Copy each of the following items line for line, with nothing altered.
[begin Data entries]
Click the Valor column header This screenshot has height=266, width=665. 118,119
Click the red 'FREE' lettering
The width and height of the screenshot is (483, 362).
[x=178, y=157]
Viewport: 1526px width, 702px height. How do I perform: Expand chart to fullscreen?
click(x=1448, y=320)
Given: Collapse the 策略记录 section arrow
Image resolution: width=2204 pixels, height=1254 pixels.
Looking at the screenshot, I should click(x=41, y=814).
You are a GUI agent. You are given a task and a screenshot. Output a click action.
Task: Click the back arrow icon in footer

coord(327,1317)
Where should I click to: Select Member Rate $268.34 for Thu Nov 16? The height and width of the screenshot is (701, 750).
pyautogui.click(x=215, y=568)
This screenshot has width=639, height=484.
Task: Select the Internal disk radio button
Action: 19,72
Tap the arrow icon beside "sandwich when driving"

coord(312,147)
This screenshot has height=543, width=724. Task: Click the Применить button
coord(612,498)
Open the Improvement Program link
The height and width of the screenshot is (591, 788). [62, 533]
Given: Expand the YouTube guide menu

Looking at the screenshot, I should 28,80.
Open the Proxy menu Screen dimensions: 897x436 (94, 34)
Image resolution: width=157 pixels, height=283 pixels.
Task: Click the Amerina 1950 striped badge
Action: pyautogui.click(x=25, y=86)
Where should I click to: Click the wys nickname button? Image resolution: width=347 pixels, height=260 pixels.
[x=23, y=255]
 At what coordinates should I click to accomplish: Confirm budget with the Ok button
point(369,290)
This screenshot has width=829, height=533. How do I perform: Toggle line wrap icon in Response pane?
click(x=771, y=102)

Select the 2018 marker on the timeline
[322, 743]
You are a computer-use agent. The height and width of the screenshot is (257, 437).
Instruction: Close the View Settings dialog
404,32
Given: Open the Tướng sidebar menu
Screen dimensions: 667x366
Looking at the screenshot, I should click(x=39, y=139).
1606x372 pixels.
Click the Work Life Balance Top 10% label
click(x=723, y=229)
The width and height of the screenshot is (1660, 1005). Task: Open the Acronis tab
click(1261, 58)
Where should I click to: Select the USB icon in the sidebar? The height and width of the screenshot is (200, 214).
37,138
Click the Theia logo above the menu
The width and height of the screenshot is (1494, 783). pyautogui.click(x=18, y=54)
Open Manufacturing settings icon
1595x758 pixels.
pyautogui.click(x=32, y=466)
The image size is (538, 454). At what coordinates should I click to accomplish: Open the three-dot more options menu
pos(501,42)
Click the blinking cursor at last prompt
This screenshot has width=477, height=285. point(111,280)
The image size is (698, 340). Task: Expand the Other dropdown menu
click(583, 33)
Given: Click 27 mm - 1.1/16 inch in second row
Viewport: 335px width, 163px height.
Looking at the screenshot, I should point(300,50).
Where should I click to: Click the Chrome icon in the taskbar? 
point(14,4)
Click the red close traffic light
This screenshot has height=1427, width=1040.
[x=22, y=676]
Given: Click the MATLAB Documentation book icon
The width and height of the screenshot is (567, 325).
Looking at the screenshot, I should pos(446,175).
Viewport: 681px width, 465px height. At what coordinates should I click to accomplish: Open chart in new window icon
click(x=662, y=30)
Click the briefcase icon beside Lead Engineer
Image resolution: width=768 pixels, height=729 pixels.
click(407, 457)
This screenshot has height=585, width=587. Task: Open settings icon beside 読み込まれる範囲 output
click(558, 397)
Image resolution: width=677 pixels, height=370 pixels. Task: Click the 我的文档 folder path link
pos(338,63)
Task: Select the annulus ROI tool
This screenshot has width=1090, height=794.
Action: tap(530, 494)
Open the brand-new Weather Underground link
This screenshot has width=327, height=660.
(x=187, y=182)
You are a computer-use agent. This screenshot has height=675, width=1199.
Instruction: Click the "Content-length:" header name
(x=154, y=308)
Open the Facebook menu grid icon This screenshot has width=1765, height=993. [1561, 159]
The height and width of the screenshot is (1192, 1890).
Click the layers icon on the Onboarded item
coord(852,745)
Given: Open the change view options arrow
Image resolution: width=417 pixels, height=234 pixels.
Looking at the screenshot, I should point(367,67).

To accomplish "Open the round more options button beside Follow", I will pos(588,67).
[end Data entries]
Task response:
Click the Valor column header This screenshot has height=266, width=665. 118,119
Click the red 'FREE' lettering
The width and height of the screenshot is (483, 362).
[x=178, y=157]
Viewport: 1526px width, 702px height. How do I perform: Expand chart to fullscreen?
click(x=1448, y=320)
Given: Collapse the 策略记录 section arrow
Image resolution: width=2204 pixels, height=1254 pixels.
Looking at the screenshot, I should click(x=41, y=814).
You are a GUI agent. You are given a task and a screenshot. Output a click action.
Task: Click the back arrow icon in footer

coord(327,1317)
Where should I click to: Select Member Rate $268.34 for Thu Nov 16? The height and width of the screenshot is (701, 750).
pyautogui.click(x=215, y=568)
This screenshot has width=639, height=484.
Task: Select the Internal disk radio button
Action: 19,72
Tap the arrow icon beside "sandwich when driving"

coord(312,147)
This screenshot has height=543, width=724. Task: Click the Применить button
coord(612,498)
Open the Improvement Program link
The height and width of the screenshot is (591, 788). [62, 533]
Given: Expand the YouTube guide menu

Looking at the screenshot, I should 28,80.
Open the Proxy menu Screen dimensions: 897x436 (94, 34)
Image resolution: width=157 pixels, height=283 pixels.
Task: Click the Amerina 1950 striped badge
Action: pyautogui.click(x=25, y=86)
Where should I click to: Click the wys nickname button? Image resolution: width=347 pixels, height=260 pixels.
[x=23, y=255]
 At what coordinates should I click to accomplish: Confirm budget with the Ok button
point(369,290)
This screenshot has width=829, height=533. How do I perform: Toggle line wrap icon in Response pane?
click(x=771, y=102)

Select the 2018 marker on the timeline
[322, 743]
You are a computer-use agent. The height and width of the screenshot is (257, 437).
Instruction: Close the View Settings dialog
404,32
Given: Open the Tướng sidebar menu
Screen dimensions: 667x366
Looking at the screenshot, I should click(x=39, y=139).
1606x372 pixels.
Click the Work Life Balance Top 10% label
click(x=723, y=229)
The width and height of the screenshot is (1660, 1005). Task: Open the Acronis tab
click(1261, 58)
Where should I click to: Select the USB icon in the sidebar? The height and width of the screenshot is (200, 214).
37,138
Click the Theia logo above the menu
The width and height of the screenshot is (1494, 783). pyautogui.click(x=18, y=54)
Open Manufacturing settings icon
1595x758 pixels.
pyautogui.click(x=32, y=466)
The image size is (538, 454). At what coordinates should I click to accomplish: Open the three-dot more options menu
pos(501,42)
Click the blinking cursor at last prompt
This screenshot has width=477, height=285. point(111,280)
The image size is (698, 340). Task: Expand the Other dropdown menu
click(583, 33)
Given: Click 27 mm - 1.1/16 inch in second row
Viewport: 335px width, 163px height.
Looking at the screenshot, I should point(300,50).
Where should I click to: Click the Chrome icon in the taskbar? 
point(14,4)
Click the red close traffic light
This screenshot has height=1427, width=1040.
[x=22, y=676]
Given: Click the MATLAB Documentation book icon
The width and height of the screenshot is (567, 325).
Looking at the screenshot, I should pos(446,175).
Viewport: 681px width, 465px height. At what coordinates should I click to accomplish: Open chart in new window icon
click(x=662, y=30)
Click the briefcase icon beside Lead Engineer
Image resolution: width=768 pixels, height=729 pixels.
click(407, 457)
This screenshot has height=585, width=587. Task: Open settings icon beside 読み込まれる範囲 output
click(558, 397)
Image resolution: width=677 pixels, height=370 pixels. Task: Click the 我的文档 folder path link
pos(338,63)
Task: Select the annulus ROI tool
This screenshot has width=1090, height=794.
Action: tap(530, 494)
Open the brand-new Weather Underground link
This screenshot has width=327, height=660.
(x=187, y=182)
You are a computer-use agent. This screenshot has height=675, width=1199.
Instruction: Click the "Content-length:" header name
(x=154, y=308)
Open the Facebook menu grid icon This screenshot has width=1765, height=993. [1561, 159]
The height and width of the screenshot is (1192, 1890).
Click the layers icon on the Onboarded item
coord(852,745)
Given: Open the change view options arrow
Image resolution: width=417 pixels, height=234 pixels.
Looking at the screenshot, I should point(367,67).

To accomplish "Open the round more options button beside Follow", I will pos(588,67).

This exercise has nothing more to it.